NPP Regional Elections…

*  Matters Arising

Story: Araba RHULE

NPP regional elections represented a collective massive step towards the ultimate NPP presidential nomination which date, is slated for late this year; or early next year. And the date for the all-important but one process to the ultimate NPP selection exercise happened, May 28th, 2022. In the various regional capital cities of the country, the NPP held congresses to elect its regional executives. 

The penultimate congress to the party’s presidential nomination is due in August this year and ahead of the crucial National Executive elections however, presidential and national executive aspirants criss-crossed the various grassroots elections to seek the attention of delegates who will be selected to vote in the national executive and presidential elections. 

The regional congresses provided grounds for prospective national executives, presidential aspirants and their assigns to stake a claim in the impending two high-profile elections. The issue is that delegates of the party’s national executive and presidential elections are expected to be picked from the winners of the already held constituency and the regional elections.

(Entries on where items appear)
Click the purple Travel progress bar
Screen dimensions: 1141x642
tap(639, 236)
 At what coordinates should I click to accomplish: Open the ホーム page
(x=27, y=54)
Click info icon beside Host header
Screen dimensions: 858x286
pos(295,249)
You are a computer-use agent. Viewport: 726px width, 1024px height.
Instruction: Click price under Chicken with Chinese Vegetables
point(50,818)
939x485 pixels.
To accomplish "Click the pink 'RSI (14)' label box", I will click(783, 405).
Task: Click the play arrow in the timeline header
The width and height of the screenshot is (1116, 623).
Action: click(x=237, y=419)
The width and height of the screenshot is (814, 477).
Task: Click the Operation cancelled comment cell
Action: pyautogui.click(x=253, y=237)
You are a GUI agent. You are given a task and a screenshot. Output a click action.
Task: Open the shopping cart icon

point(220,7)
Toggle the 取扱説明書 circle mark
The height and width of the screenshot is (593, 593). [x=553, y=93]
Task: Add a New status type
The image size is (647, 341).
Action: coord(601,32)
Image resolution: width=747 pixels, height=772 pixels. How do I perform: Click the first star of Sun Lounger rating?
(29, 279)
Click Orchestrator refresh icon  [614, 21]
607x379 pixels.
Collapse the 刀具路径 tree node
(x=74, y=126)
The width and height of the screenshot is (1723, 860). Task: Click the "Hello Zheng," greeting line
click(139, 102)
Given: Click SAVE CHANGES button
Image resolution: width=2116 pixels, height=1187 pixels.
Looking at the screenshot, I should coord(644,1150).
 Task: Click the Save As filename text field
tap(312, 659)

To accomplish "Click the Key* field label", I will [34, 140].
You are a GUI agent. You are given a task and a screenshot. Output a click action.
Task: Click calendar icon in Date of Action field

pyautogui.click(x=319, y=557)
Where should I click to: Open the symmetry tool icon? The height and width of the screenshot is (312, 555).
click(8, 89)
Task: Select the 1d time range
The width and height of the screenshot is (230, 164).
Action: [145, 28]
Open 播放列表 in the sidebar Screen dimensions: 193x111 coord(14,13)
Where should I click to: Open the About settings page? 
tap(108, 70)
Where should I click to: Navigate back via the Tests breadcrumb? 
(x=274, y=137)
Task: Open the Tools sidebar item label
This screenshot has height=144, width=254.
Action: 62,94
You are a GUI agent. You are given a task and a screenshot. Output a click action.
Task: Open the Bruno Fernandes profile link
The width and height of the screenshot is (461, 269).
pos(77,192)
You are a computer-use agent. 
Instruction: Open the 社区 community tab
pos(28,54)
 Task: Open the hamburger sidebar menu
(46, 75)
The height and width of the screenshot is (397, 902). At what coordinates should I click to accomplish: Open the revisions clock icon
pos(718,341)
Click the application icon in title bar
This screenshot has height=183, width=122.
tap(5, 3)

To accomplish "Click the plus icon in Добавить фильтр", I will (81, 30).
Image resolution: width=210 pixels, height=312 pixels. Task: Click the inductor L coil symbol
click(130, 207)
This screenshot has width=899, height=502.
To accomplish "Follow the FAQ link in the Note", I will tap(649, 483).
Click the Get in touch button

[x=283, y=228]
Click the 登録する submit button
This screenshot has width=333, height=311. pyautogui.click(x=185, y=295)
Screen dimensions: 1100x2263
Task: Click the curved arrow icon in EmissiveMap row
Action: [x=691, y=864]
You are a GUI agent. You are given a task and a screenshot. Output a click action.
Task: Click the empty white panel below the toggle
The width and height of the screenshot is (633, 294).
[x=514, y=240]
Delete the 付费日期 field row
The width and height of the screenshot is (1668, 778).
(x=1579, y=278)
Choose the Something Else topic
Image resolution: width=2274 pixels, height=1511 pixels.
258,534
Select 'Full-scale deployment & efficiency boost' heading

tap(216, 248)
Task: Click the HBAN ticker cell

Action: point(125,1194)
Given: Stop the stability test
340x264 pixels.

Directives:
A – Using the article on the NPP regional elections, say whether each statement agrees with it: (i) the NPP held congresses in the regional capital cities to elect its regional executives; (ii) the party's presidential nomination is slated for the middle of this year; (iii) delegates for the national executive and presidential elections are expected to come from the winners of the constituency and regional elections. Answer yes or no for each and quote the words of the article that decide it.
B – Carry on the article on the NPP regional elections from its last sentence.
The rows are separate material and have nothing to do with the article on the NPP regional elections.

The answers:
A –
(i) Yes: "In the various regional capital cities of the country, the NPP held congresses to elect its regional executives."
(ii) No: "is slated for late this year; or early next year"
(iii) Yes: "delegates of the party’s national executive and presidential elections are expected to be picked from the winners of the already held constituency and the regional elections."

B –
Ahead of the regional congress, The Today newspaper’s sleuthing hounding suggested that the campaign messages of many regional executives, especially that of the Ashanti Region were skewed towards tribal trumps. Supporters of national executive and presidential aspirants also joined in the fray, This political experts suggest must be overcome if the party is to gain national strength.

Majority Leader’s Pandora box? 

The Majority leader, Osei Kyei Mensah Bonsu might have opened the Pandora box for what many may be nursing underground to now become an open secret. Most people may shy away from discussing in the open the issue of tribe or ethnicity.  Osei Kyei Mensah Bonsu went public that it’s time for the NPP to present someone of Northern extraction in the person of the sitting Vice President to be the 2024 presidential candidate. 

Party stalwarts like Dr. Nyaho Nyaho Tamakloe, Boakye Agayrko, Kennedy Ohene Agyapongand others we gather believe the party has an inherent democratic order that ought to be strictly adhered to in such selection process and therefore anyone with the ambition of picking up any of the party positions, including that of the party’s presidential nominee, should be guided by some “established order”.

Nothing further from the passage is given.